Take your stroll on a Saturday afternoon and watch a proud hearse and its humble entourage slowly winding its dusty way through a village, valiantly trying to affi rm the dignity of communities dessimated by AIDS-related deaths. And smell the turgid scent of the failure of modern medicine, psychotherapy and behavioural risk management.


And when the hearses have passed and the dust settled, when families have returned from funerals, children's feet have begun again to blur the tyre tracks of the funeral processions into the familiar African earth, extend your stroll.

Watch how families return to family life, how people greet others in a way uniquely African; how people greet you, the stranger with the clean collar and the vitamin-enriched urine. And tell me how Africa survives AIDS.

Make some notes about the human warmth and generosity of people who live daily with AIDS-related violent crime and despair, who continue to attend funerals weekly and enchant their hope with tireless hours of rich African song and dance.

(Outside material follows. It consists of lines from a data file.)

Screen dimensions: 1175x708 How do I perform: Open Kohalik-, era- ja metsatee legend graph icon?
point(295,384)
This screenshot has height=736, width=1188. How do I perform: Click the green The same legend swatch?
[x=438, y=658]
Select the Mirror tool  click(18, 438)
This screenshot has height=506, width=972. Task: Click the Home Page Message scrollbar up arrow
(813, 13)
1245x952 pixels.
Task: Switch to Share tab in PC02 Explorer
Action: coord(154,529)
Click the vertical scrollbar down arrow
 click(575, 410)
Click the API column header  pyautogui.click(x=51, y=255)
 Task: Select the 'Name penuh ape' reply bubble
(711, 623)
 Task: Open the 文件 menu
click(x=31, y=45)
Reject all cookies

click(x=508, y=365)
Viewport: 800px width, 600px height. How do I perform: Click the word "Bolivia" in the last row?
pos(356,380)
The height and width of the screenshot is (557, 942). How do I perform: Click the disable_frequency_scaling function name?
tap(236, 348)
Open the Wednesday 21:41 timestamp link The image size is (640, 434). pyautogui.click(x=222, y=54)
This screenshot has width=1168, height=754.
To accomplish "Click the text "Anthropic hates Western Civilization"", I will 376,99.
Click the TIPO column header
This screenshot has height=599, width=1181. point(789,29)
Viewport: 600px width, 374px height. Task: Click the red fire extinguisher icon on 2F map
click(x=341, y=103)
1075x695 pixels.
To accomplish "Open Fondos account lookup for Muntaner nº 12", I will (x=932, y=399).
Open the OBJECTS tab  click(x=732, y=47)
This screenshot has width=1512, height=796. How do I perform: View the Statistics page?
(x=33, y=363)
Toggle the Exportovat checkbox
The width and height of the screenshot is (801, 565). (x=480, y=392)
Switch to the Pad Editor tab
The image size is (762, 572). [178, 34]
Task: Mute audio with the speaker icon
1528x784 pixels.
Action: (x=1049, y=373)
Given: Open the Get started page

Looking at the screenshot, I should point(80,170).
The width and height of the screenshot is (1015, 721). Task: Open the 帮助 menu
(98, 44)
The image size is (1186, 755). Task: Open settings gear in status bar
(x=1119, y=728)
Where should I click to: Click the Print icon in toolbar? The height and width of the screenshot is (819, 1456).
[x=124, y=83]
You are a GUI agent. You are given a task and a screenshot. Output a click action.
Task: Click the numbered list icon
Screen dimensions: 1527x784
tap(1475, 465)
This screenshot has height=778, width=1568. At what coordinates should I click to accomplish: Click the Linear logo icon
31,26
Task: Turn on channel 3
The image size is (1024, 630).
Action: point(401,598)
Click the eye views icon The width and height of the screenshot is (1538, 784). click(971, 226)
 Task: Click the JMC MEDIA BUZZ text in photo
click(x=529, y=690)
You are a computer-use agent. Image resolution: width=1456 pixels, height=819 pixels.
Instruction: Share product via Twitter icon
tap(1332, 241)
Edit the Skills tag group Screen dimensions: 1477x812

Extend your wanderings to a thousand health sites in the heart of Africa, where Africans stare down the cruelty of the scourge of AIDS and its effects. And wonder what would be the most African and human response to such an ingenious and relentless virus.

Wander back to the people, the warmth, the forgiveness and the humantiy of the village in which you began your questioning. And know the soul of Africa's response to HIV and AIDS.